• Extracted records
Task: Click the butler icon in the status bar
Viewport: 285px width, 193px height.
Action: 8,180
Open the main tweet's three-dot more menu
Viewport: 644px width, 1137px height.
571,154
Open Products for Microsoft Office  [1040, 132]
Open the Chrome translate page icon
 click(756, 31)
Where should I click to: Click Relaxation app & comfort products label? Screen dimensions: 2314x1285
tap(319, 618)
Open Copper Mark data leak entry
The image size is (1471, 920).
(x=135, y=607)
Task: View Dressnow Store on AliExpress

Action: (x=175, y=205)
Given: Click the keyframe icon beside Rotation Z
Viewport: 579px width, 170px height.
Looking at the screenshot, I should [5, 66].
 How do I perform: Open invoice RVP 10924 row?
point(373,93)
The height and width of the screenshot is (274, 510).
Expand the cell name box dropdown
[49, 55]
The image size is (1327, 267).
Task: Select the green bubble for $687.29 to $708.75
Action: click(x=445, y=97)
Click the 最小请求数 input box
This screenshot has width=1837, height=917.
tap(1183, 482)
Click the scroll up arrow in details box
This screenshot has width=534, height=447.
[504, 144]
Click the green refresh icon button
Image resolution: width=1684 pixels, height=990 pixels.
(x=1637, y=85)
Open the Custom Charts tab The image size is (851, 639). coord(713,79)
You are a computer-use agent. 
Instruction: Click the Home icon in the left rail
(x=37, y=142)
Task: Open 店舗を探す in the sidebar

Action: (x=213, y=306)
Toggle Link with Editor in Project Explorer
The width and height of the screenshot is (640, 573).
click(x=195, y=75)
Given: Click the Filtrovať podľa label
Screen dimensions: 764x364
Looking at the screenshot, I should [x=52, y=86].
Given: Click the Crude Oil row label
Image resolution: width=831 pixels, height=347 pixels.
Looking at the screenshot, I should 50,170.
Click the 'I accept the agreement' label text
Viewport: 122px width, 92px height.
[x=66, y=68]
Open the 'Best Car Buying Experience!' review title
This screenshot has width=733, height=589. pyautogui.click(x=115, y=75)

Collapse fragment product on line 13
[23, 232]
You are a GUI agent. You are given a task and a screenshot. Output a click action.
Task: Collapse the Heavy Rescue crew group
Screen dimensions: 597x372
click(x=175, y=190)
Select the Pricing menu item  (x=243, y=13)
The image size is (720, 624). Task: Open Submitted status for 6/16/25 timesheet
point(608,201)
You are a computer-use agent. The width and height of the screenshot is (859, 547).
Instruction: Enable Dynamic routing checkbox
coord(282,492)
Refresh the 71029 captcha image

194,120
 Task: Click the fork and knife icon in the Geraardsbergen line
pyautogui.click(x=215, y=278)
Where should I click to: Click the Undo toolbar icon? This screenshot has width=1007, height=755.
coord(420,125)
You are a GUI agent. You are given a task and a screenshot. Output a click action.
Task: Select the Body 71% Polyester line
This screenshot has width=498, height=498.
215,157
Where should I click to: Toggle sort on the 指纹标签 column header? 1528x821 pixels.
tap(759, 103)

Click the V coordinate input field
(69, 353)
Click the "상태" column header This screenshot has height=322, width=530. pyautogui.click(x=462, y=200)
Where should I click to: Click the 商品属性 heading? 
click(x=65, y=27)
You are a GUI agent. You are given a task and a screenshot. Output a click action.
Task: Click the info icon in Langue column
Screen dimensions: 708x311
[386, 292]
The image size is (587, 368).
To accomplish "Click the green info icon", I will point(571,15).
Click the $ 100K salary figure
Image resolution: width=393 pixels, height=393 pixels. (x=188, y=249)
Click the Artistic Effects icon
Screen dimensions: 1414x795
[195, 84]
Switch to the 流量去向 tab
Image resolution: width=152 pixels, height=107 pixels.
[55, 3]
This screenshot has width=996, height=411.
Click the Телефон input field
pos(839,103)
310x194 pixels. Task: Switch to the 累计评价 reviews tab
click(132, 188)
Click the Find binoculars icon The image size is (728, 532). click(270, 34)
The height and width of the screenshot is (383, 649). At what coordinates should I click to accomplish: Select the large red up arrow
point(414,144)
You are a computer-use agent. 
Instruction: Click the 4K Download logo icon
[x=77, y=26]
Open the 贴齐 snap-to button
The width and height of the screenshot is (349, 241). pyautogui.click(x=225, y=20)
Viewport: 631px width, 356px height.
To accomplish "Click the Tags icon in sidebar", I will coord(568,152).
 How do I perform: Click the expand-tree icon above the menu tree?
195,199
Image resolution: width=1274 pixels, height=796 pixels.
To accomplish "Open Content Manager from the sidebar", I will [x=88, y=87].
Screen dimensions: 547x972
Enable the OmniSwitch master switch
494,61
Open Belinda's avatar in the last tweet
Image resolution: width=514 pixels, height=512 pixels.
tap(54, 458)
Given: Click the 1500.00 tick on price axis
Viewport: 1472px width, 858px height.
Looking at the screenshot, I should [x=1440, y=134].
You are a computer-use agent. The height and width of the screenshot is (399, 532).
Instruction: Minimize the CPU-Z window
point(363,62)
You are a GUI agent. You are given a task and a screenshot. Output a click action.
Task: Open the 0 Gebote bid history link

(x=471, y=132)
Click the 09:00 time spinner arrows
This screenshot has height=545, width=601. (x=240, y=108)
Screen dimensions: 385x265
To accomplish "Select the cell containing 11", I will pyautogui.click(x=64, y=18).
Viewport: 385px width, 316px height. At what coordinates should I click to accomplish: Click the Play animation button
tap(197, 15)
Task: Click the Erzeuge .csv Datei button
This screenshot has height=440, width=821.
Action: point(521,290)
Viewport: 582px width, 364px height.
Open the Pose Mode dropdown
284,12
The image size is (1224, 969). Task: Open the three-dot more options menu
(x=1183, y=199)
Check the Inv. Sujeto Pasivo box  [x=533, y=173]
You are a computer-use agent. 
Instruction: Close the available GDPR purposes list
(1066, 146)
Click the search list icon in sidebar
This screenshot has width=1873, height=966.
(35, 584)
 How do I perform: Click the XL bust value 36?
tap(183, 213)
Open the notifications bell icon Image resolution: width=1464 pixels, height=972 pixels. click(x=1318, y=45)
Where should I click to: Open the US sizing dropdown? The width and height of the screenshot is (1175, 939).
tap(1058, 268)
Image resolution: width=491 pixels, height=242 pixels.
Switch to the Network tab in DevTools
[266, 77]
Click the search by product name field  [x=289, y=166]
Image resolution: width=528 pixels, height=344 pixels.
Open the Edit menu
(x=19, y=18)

• Exercise instructions
Substitute "Window size" for "Viewport" in the records from the start through the line with "Action: (x=175, y=205)", and give those lines again with nothing else changed.

• Response to this exercise
Task: Click the butler icon in the status bar
Window size: 285px width, 193px height.
Action: 8,180
Open the main tweet's three-dot more menu
Window size: 644px width, 1137px height.
571,154
Open Products for Microsoft Office  [1040, 132]
Open the Chrome translate page icon
 click(756, 31)
Where should I click to: Click Relaxation app & comfort products label? Screen dimensions: 2314x1285
tap(319, 618)
Open Copper Mark data leak entry
The image size is (1471, 920).
(x=135, y=607)
Task: View Dressnow Store on AliExpress

Action: (x=175, y=205)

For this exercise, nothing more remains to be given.